ECLI:NL:RBOBR:2013:CA0557
Rechtbank Oost-Brabant
- Eerste aanleg - meervoudig
- S.J.W. Hermans
- J.W.H. Renneberg
- W.T.A.M. Verheggen
- Rechtspraak.nl
Hervatting van verpleging van overheidswege na overtreding van voorwaarden door terbeschikkinggestelde
In deze zaak heeft de Rechtbank Oost-Brabant op 22 mei 2013 uitspraak gedaan over de hervatting van de verpleging van overheidswege van een terbeschikkinggestelde, geboren in 1964 en verblijvende in de P.I. in Grave. De officier van justitie had op 9 april 2013 een vordering ingediend om de verpleging te hervatten, omdat de betrokkene zich niet had gehouden aan de voorwaarden die waren gesteld bij de voorwaardelijke beëindiging van de dwangverpleging. Deze voorwaarden omvatten onder andere deelname aan Forensisch Psychiatrisch Toezicht, het naleven van afspraken met behandelaars en het onthouden van alcohol- en drugsgebruik.

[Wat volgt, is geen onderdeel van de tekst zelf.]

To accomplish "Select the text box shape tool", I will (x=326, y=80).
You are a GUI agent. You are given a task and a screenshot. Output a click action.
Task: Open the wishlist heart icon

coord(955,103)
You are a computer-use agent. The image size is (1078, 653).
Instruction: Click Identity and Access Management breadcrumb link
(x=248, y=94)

Tijdens de behandeling van de zaak werd duidelijk dat de terbeschikkinggestelde op 6 april 2013 niet op tijd terugkeerde van verlof, niet bereikbaar was en een strafbaar feit had gepleegd, namelijk exhibitionisme. De rechtbank heeft de adviezen van de Reclassering Nederland in overweging genomen, waaruit bleek dat de betrokkene de voorwaarden had overtreden en dat er geen mogelijkheden waren voor begeleiding. De rechtbank oordeelde dat de vordering van de officier van justitie moest worden toegewezen, gezien de ernst van de overtredingen en het hoge recidivegevaar.

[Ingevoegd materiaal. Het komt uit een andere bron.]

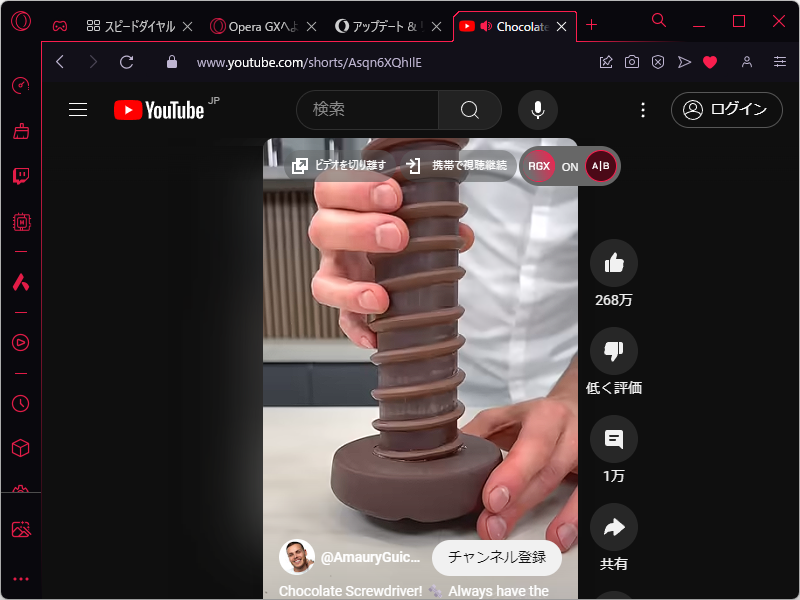The height and width of the screenshot is (600, 800).
Task: Open the YouTube three-dot options menu
Action: pos(643,110)
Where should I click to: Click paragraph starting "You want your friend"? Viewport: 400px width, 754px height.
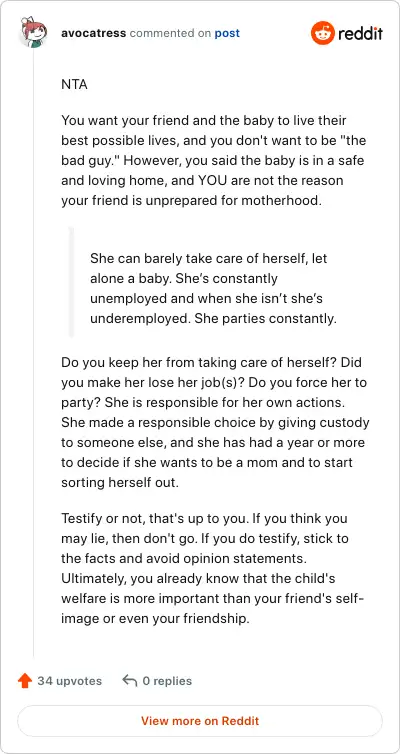[x=213, y=161]
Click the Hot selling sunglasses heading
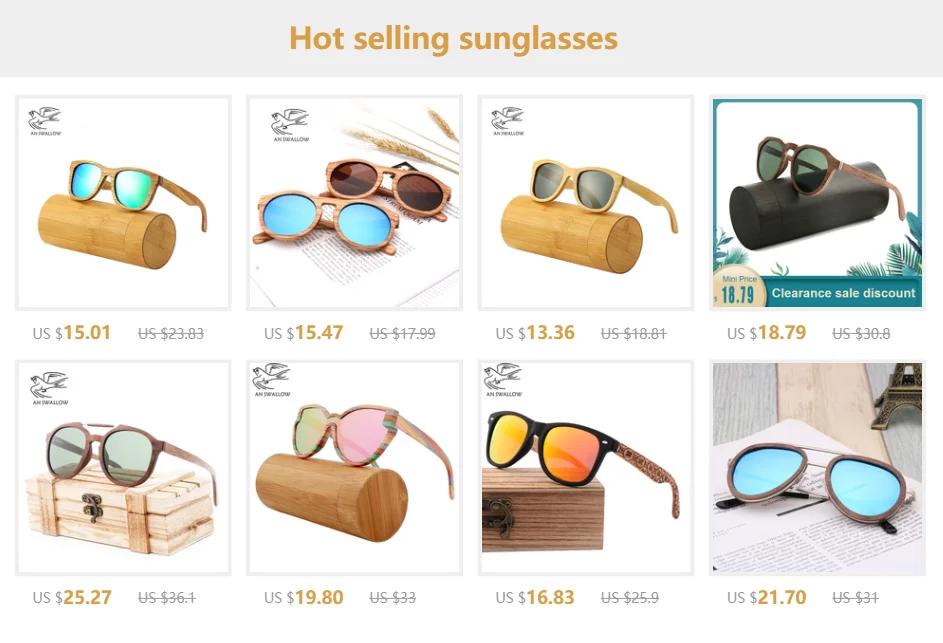Viewport: 943px width, 643px height. click(453, 38)
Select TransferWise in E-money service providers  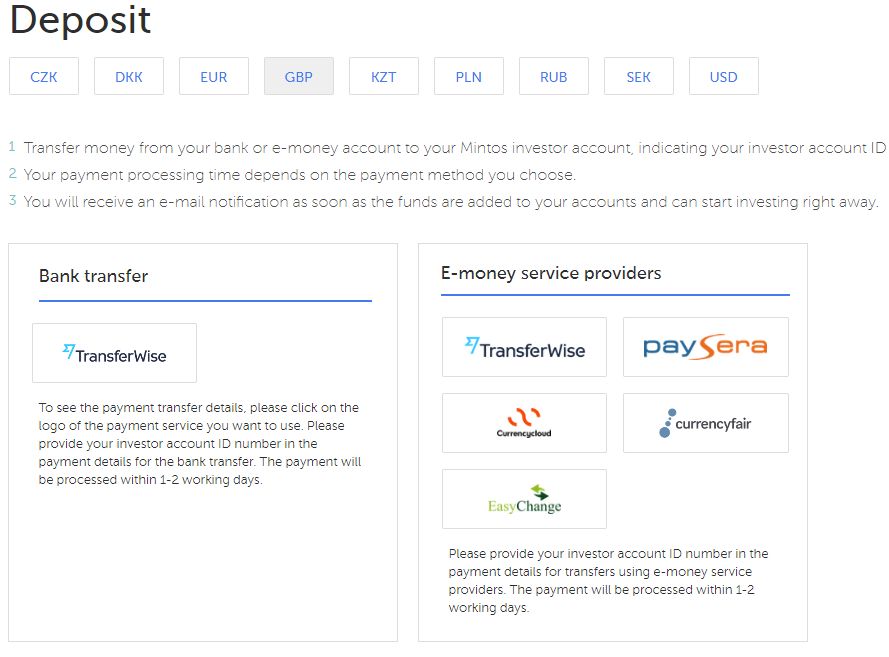pyautogui.click(x=524, y=347)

De verdediging pleitte voor een schorsing van het onderzoek om te onderzoeken of het toedienen van libidoremmende medicatie een optie was, maar dit verzoek werd afgewezen. De rechtbank besloot uiteindelijk dat de verpleging van overheidswege van de terbeschikkinggestelde moest worden hervat, omdat er geen alternatieven waren en de veiligheid van de samenleving in het geding was. De beslissing werd genomen door de voorzitter en twee leden van de rechtbank, met de griffier aanwezig.